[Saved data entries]
§ §

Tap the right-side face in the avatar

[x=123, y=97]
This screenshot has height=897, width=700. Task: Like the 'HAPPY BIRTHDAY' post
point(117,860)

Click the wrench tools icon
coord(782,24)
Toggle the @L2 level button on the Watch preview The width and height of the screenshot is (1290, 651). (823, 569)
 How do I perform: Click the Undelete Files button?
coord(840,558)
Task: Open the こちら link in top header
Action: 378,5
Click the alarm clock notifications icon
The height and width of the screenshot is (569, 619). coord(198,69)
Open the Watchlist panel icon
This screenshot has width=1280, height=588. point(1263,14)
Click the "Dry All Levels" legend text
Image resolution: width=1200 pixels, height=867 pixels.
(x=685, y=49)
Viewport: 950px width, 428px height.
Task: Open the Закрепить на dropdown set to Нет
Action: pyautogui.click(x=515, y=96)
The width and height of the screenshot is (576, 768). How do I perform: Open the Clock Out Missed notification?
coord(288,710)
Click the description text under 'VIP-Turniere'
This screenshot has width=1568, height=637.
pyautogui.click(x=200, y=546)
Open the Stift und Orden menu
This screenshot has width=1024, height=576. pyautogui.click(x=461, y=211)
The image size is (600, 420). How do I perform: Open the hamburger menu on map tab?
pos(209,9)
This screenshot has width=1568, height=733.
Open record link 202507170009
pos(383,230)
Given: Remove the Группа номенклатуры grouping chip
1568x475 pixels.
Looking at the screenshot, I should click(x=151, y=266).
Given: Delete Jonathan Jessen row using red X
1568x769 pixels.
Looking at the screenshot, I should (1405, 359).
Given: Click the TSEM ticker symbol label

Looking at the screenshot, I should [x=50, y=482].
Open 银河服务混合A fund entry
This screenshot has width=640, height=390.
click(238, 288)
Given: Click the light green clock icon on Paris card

§ §

» **HOW TO COMPLETE THIS TASK**
Start with the line above that contains "The image size" and stop after the line that contains "Given: Remove the". Output those lines exactly, and only those.

» **TASK RESULT**
The image size is (600, 420). How do I perform: Open the hamburger menu on map tab?
pos(209,9)
This screenshot has width=1568, height=733.
Open record link 202507170009
pos(383,230)
Given: Remove the Группа номенклатуры grouping chip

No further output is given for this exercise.